The exercise: In the article below on India's public sector banks, by what percentage did Punjab National Bank's provision for bad loans rise in the March quarter over the December quarter?

Extract:

Banking on a better tomorrow: Public sector banks scout for a survival kit- Financial Express 8th Jun 2015-
By: Shayan Ghosh
( Read my Observation below)
( Read my Observation below)
With private sector banks leading in fees, retail loans, savings and current accounts, public sector banks have a tough fight on their hands.
How PSU banks lose out to private peers-
By Sri Tamal Bandopadhyay
Private banks are surging ahead of their counterparts in the public sector who are starved of capital and suffering from a larger mound of bad assets
India’s public sector banks are heading towards bad times. We don’t need a soothsayer to say this—a close look at the earnings of banks in the quarter ending March makes it quite clear.
Among 39 listed banks in India—both private and public—four recorded net losses in the March quarter, and three of them are public sector banks. They are Bank of India, Oriental Bank of Commerce and Punjab and Sind Bank. At least nine other public banks recorded a drop in net profit compared with the year-ago quarter; and for a few of them, the drop has been pretty sharp. For instance, Punjab National Bank (PNB) posted a 62% drop in net profit; for Dena Bank, United Bank of India (UBI) and Indian Overseas Bank (IOB), the drop in net profit was even sharper—between 70% and 87%. Two private banks that posted a drop in the March-quarter net profit are Jammu and Kashmir Bank Ltd and South Indian Bank Ltd.
The sole reason for the losses and the drop in net profits is ballooning bad assets, for which banks need to set aside money. Fourteen Indian banks now have at least 5% or more gross bad loans and, barring two, all are public sector banks. UBI’s gross bad loans are 9.49% of loan assets and those of IOB, 8.33%. Similarly, the seven banks that have between 4% and 5% bad assets are all public sector banks. Of the five banks that have 3-4% gross bad assets, four are from the public sector. ICICI Bank Ltd is the lone private sector entry into this segment. After setting aside money for such loans, 13 banks have at least 3% or more net non-performing assets (or NPAs) and barring one, all are from the public sector.
Provisions on account of bad assets have eaten into their net profit, even though not too many banks have shown a drop in their operating profit. For instance, PNB’s provision for bad loans rose 161% in the March quarter over the December quarter—from Rs.1,468 crore to Rs.3,834 crore; for Punjab and Sind Bank, the rise has been 150% and for Syndicate Bank, 146%. Among others, IDBI Bank Ltd’s provision rose 80%, that of Bank of Baroda 44%, and Bank of India 43%.
Ideally, some of the banks should have set aside more money to take care of bad assets but they could not do so as that would have affected their profits even more. In absolute terms, gross bad assets of the 39 listed banks rose a little more than 25% over the past year to Rs.3.02 trillion and, after provisioning, net bad assets rose some 26% to Rs.1.68 trillion.
The larger story is this: The past two years have separated the men from the boys. Data collated by my colleagues Ashwin Ramarathinam and Ravindra Sonavane in Mint’s research wing show that private banks are surging ahead of their counterparts in the public sector who are starved of capital and suffering from a larger mound of bad assets. Going by the latest available data, there are 43 foreign banks in India, but they are not taken into consideration for this analysis. Collectively, they account for 0.33% of the branch network, a little less than 4% of bank deposits and around 4.5% of advances. There are a few unlisted small private banks too, but for this analysis, I am focusing on the 14 listed private banks and 25 listed public sector banks.

Stored data:
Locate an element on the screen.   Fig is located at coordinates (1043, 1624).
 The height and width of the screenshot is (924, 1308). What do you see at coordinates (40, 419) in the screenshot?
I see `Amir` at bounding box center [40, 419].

Output below: 161%